ミカン問題を論じた原文を、最後の文の直後から書き継いでください。

**原文**
********

どうしてそのようになるのかを考えてみよう。この二つの問題では、
・何が動かせるか
・どこに動かせるか
という二つの決定を行わなければならない。
ミカン問題ではルールさえなければどのミカンでも移動できるし、それらをどこにでも置くことができる。しかし、ルールがあるので特定のものしか動かせない。たとえば最初の一手目を考えてみると、動かせるのは大きなミカンだけだが、それはルール②があるからそうなのであって、物理的にはどれでも動かせる。また、仮に一手目で大きなミカンを右の皿に動かし、次に中サイズのミカンを動かす場面を考えてみよう。この中サイズのミカンは物理的には真ん中の皿にも、右の皿にも置ける。しかし、ルール③によって右の皿には置けないことがわかる。このようにどこに、何を、の決定の際にいちいちルールを思い出す必要がある。

********

**データ抜粋**
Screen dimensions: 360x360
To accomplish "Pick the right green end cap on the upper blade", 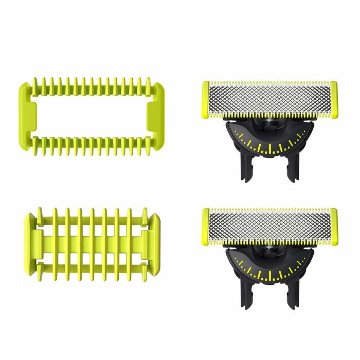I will tap(333, 99).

********

**回答**
一方、ジュース問題のほうは、多くの場合においてどれが動かせるか、どこに動かせるかは見ればわかるのである。最初は大きなグラスしか動かせないし、二手目でグラスが右にある場合に中サイズのグラスを右に置こうとしても、それではジュースが溢れてしまうので、できないことがわかる。つまり、どこに何を、の決定を行う際に、ルールを思い出す必要がないのである。別の言い方をすると、世界がパズルのルールを記憶してくれているということになる。
このように、問題のルールのようなものも世界の中に埋め込んで、世界に記憶させてしまうことができる。そうすることにより、記憶を維持するための努力が不要になる。その結果、そこでの認知的なエネルギーを探索や推論などの別の処理に向けることができるようになり、問題解決が促進されるわけである。
テトリスのピースマッチ計算を世界にさせる
世界が見せてくれたり記憶してくれたりするおかげで、私たちの取り組む問題自体も変わってくる。
カーシュとマグリオという研究者たちは、テトリスというゲームを使ってこのことをみごとな形で示している(84)。
はじめピースはゆっくりと落ちてくるが、ゲームの後半になると非常に速く落ちてくるようになる。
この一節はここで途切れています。